(写真は、「スーパーアークス千代台店」と人見通側外壁に描かれた「函館浪漫散歩」)

 ーー函館エリアの市場の特徴は。

 今野 道南地区では、7月盆の新盆地域、8月盆の旧盆地域があり、地域によって盆のお墓参りの時期が異なります。また七夕には子どもたちが家々を回ってお菓子を貰うなど、地域に根付いた風習があります。当社は道南地区に本部があり、地元のことをよく分かっている社員が運営しているので、地域に密着した営業をできることが一番の強みだと思います。

 ーー少子高齢化、人口減少で地方の食品スーパー運営は厳しくなっています。

 今野 函館市は、毎年約3000人ずつ人口が減り、2021年には25万人を割りました。当社が店舗を運営している森町、八雲町、長万部町、江差町、松前町、木古内町などはさらに人口減少が深刻です。そうした地域では、熟練したパートさんが辞めてしまうと代わりになる人を見つけることが難しい。そのため、専門的な技能が必要な商品は、センターから供給できるように進めてきました。熟練した技能を持った人がいなくても、郡部の店が存続できるようにしていきます。

 地域の人口が5000人を割ると食品スーパーは成り立たないと言われていますが、地域のライフラインを守ることは当社の使命です。生鮮センターを活用することにより、地域の人口が5000人以下になっても店舗を続けていけるようになればと考えております。

 ーー競合店の状況はいかがですか。

 今野 道南地区の食品の市場規模は、約900億円と推測しております。当社の売上高は約255億円なのでシェアは約28%です。これを30%まで高めたい。私たちアークスグループは北海道を代表する企業ですから、道産品など地域の生産者のお手伝いをする取り組みを、もっとやっていきたいと思っています。

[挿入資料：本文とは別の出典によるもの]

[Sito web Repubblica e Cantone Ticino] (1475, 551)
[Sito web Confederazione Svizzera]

 厚沢部町のメークインや森町のかぼちゃなど、地元の良い食材をしっかりと紹介して売っていきたい。生産者さんにも、だんだんと道南ラルズを認知していただけるようになってきましたから。

 ーー業績について教えてください。

 今野 当社がスタートした2004年度の売上高は、約140億円でしたが、2021年度は約255億円となり、約1・8倍の売り上げになりました。売上高経常利益率は3%を維持しています。2022年度も増収の計画を立てており、達成に向けて邁進しているところです、また、2023年度についても引き続き売り上げの拡大を実現していきたいと考えております。

 ーー最後に、座右の銘などを教えてください。

 今野 座右の銘は、史記にある「桃李もの言わざれども、下自ら蹊を成す」(桃やすももは何も言わないが、花や実を慕って多くの人が集まり自然と道ができることの意で、徳のある人のところには自然と人が集まることの例え)です。このような人間になりたいと思っており、道南ラルズもこのような企業になれたらいいなと思っております。学生時代に十八史略を読んでいる時に見つけた言葉です。以来、40年以上、この言葉を座右の銘にしてきました。会社のスローガンは、「明るく、元気に、前向きに‼」です。2023年は道南ラルズ創業20年目になります。元気にいきますよ。

 ーー道南ラルズの元気さが伝わってくるインタビューになりました。ありがとうございました。